Editor’s note: Former longtime Daily Globe Editor Ray Crippen died Dec. 27, 2015. We will continue to publish previously run “Isn’t That Something” columns on Saturdays, until further notice, as a tribute to Crippen and his knowledge of local and regional history. The following column first appeared Sept. 2, 2006.
WORTHINGTON — I looked forward to September. I don’t enjoy heat, especially that bundle of heat, humidity and drought which was July. I told a couple of people, “Next year I am going to trade July for two Aprils.” They said they were with me.
A couple of times I watched people playing in the sun. They bounced balls and leaped. Sweat streamed. They laughed. I said to one, “I just can’t enjoy that.” I was told, “I don’t enjoy it either.”
It seems to me this is a time for a chilling story. Prepare to feel cool.
Dr. George Moore was Worthington’s first doctor. He arrived ahead of the railroad. Recently I was reading an account from 1921 that had nothing to do with Dr. Moore but — tacked to that account — was the doctor’s story of his first trip to Worthington.
This is a rare, historic tale. I am going to let the doctor tell it:
“I decided to wait until spring to come out (from Ohio) and look things over, with a view of exercising my homestead right and taking up my residence in the embryo city of Worthington. So it transpired that on the 25th day of January, 1872, I stepped from the train at St. James, 56 miles up the road, the end of the railroad at that time, and went to the hotel for the night, intending to push on to Jackson the next day with the mail carrier.
“A storm came up in the night, the air was full of snow, the mercury 15 below zero, and the wind blowing a gale when I awoke. Coming downstairs in the morning, as I entered the office, two men accosted me, one saying, ‘You’re going to Worthington, ain’t you?’
“‘Well, what do you think about starting out in this storm?’
“I asked, ‘Is the mail going?’
“‘Then so am I, as I am headed for Worthington, my time is limited and I have none to waste.’
“The reply came back, ‘He’s a tenderfoot. If he can stand it, we can.’
“I had with me an ordinary overcoat and a heavy woolen shawl of four thicknesses, such as men wore in those days, and arctic overshoes. After breakfast, we bundled into a sleigh and drove to Mountain Lake, 15 miles away, stopped to change the mail, then — driving down under the river bank — headed for Jackson, another 15 mile lap, which we reached in time for supper. Followed by another night in a border hotel.
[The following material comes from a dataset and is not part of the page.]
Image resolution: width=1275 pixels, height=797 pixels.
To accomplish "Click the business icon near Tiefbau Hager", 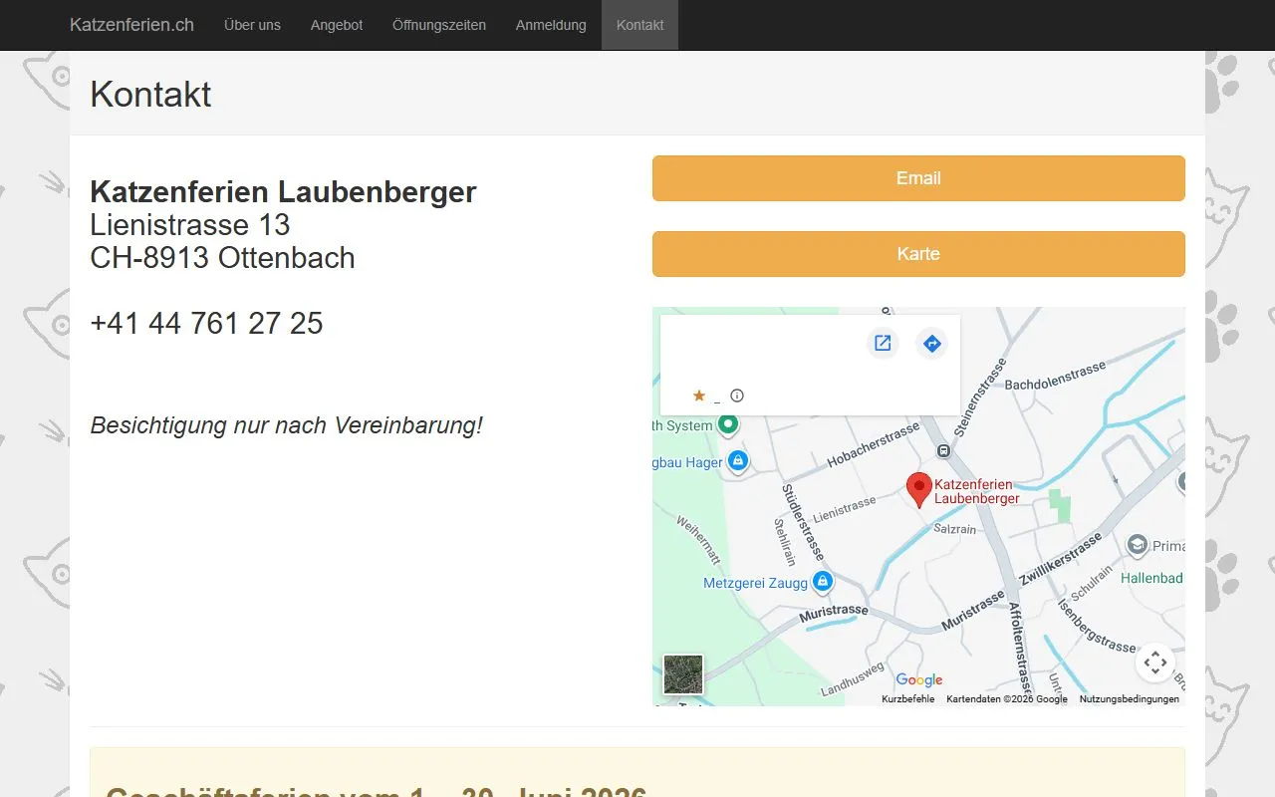I will pyautogui.click(x=737, y=460).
“The mercury in the morning still registered 15 below and the wind and the snow content of the air were unchanged, but with undaunted mein, albeit with an internal shudder, I answered Capt. Miner’s question, ‘Want to start out, Doctor?’
“‘Certainly I do. I want to get to Worthington, as I am slated to be back in Ohio on the 29th.’
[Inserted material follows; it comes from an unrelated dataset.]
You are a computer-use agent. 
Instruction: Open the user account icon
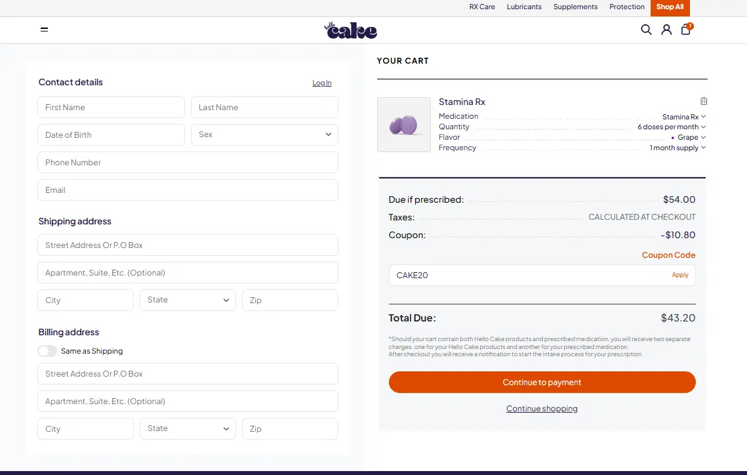(x=666, y=30)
“So the Captain called to Joe Thomas, his son-in-law, and said, ‘Bring around the ponies, Joe, and we’ll be off.’
“Capt. Miner, whose back was [broad], sat in front of me, in the uncovered sleigh, and furnished an admirable windbreak…
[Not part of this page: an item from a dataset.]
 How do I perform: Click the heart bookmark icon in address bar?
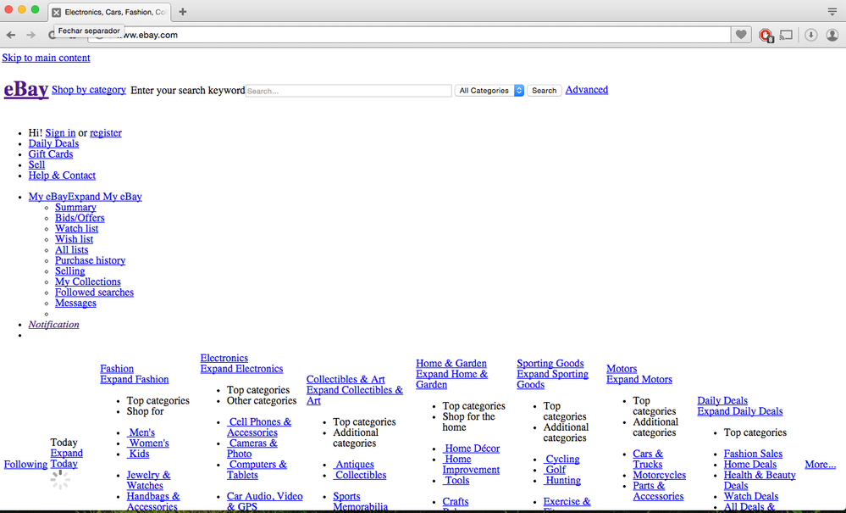pos(741,35)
“There was no road, only an unbroken expanse of snow, but the Captain would wave his hand this way and that occasionally, to guide the driver on his way…
“Presently Miner spoke. ‘There’s the halfway house.’
“I lowered my shawl and peeped out to get a glimpse of the mansion but could locate nothing but snow. Suddenly the team stopped by a slight mound…
“‘Want to go into the house, Doctor?’ I said, ‘Sure.…’
“We went down a few steps and entered a dugout to find a man dying with consumption, his wife and five children … in a room seven by 16. Six feet high. Warm enough, yes — but, my!
“Arrived at Worthington about dark, finding a city consisting of, small freight depot, a hotel (at 10th Street and 3rd Avenue) and 11 other structures. Of course things were decidedly primitive…
“I sat down with Capt. Miner, who was one of the locating agents, and with the aid of a … map, selected my homestead, the SE quarter of Section Four, Worthington Township, sight unseen…
“Early the next morning I was on my way east. I reached home in due season…”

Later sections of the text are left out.